(Your goal): Using the string "link" as the key, pull each matching line out of the records below.

(Collected data entries)
##############################
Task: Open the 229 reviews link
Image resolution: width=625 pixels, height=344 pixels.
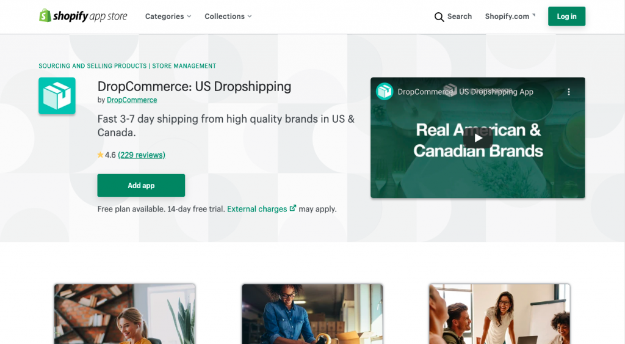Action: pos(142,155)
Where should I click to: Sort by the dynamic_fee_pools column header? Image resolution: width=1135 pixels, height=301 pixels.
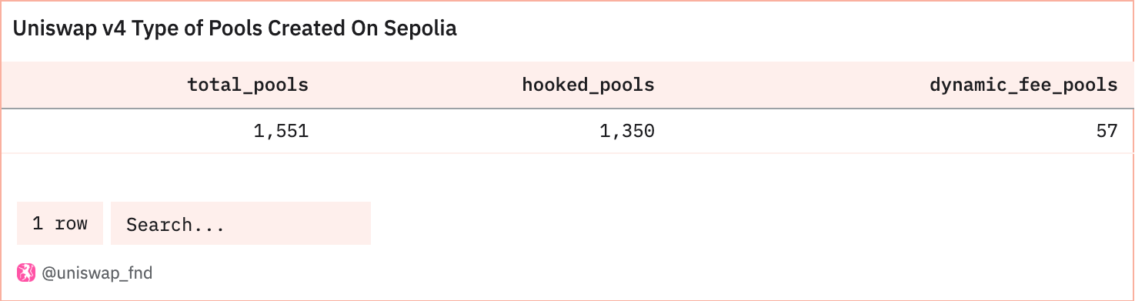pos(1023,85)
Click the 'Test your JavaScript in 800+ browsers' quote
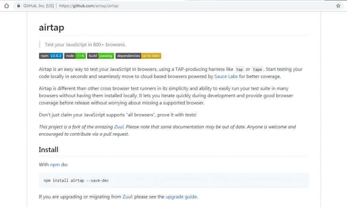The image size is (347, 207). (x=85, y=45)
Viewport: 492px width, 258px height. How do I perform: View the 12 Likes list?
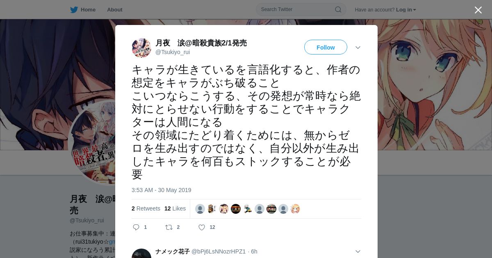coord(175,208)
##############################
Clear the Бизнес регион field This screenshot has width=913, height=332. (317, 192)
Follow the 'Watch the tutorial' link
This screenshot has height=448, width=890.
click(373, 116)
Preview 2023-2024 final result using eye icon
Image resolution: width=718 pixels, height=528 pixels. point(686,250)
##############################
(Expected answer):
Task: Open the 229 reviews link
Follow the 'Watch the tutorial' link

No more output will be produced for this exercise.